Pushing Others to the Edge of Forgiveness

Then Peter came and said to Him, “Lord, how often shall my brother sin against me and I forgive him? Up to seven times?” Jesus said to him, “I do not say to you, up to seven times, but up to seventy times seven.” – Matthew 18:21-22

Matthew’s verse is usually offered in the spirit of urging us to forgive others, often and endlessly. However, I prefer to approach it from the viewpoint of one who is in need of the forgiveness of others. It is an unfortunate fact of life that our brothers and sisters are just as human as ourselves; and much like we can wear out their hospitality, we can wear out their forgiveness too. Often that forgiveness is not needed due to any major harm or wrong doing, but rather as the result of an excessive reliance or imposition on them.

Think for a moment about a situation in which you are constantly relied upon to bail out another; be it a family member, counterpart or group. We can easily become a crutch for others when we come to their aid and prevent failure in the wake of their poor planning. If that sounds familiar, then what is the one thing that you truly want in that relationship? I would bet that you answered in some manner of wanting the other party to plan ahead, to use better judgement, or to learn how to perform whatever task they continually call upon you for.

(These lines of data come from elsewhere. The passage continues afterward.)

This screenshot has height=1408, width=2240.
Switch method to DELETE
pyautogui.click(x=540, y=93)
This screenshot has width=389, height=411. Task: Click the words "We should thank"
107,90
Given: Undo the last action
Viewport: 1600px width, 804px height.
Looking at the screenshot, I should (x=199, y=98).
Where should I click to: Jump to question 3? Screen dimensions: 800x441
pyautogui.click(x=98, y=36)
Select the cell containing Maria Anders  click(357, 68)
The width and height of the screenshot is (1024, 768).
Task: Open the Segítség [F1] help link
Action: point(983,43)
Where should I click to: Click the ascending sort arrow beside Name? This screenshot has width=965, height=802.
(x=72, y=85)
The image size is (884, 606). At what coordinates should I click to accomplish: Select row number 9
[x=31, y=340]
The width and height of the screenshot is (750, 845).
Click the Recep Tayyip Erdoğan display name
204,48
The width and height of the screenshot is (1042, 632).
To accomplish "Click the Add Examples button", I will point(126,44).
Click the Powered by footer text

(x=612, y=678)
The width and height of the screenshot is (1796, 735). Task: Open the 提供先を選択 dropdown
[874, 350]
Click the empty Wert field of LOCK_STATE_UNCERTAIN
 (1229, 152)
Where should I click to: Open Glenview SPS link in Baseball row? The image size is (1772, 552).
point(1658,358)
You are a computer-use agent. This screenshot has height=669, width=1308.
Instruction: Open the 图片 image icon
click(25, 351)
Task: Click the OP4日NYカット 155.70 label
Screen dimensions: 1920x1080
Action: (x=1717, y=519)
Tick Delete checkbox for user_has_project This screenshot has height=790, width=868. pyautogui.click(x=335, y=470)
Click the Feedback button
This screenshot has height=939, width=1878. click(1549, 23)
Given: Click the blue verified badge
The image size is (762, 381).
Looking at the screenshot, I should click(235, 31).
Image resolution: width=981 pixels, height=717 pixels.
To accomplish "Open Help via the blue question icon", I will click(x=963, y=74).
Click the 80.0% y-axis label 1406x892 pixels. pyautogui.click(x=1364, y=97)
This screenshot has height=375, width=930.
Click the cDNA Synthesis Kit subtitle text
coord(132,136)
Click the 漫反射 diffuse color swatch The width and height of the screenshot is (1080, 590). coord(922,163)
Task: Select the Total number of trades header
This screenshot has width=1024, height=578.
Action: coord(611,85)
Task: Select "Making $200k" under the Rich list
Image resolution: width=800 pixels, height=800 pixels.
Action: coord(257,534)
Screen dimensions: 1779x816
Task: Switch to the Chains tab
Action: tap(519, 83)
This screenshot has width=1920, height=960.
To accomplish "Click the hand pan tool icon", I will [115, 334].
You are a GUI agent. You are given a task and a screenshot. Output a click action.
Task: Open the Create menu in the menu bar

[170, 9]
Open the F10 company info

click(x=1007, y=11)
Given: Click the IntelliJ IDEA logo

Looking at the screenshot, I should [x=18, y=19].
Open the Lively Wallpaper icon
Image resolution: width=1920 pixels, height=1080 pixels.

Well the same holds true when the tables are turned, and over time our lack of improvement results in pushing others to the edge of forgiveness. Once there, a formerly amicable relationship becomes characterized by impatience, anger, and ultimately avoidance. I recently came across a posting on Facebook that alluded to this:

“I usually give people more chances than they deserve BUT once I’m done, I’m DONE.”

So take a few moments and think about any recurring issues or arguments that may be affecting a relationship in your life. If you can trace the problem back to an action, or lack thereof, then try to identify areas for improvement. Don’t be afraid to go to the other party and apologize. Ask for their input. After all, it is always better to capture their concerns while they are still talking to you.

And for those of you keeping score, seventy times seven equals 490 times. Good luck keeping tabs on that one!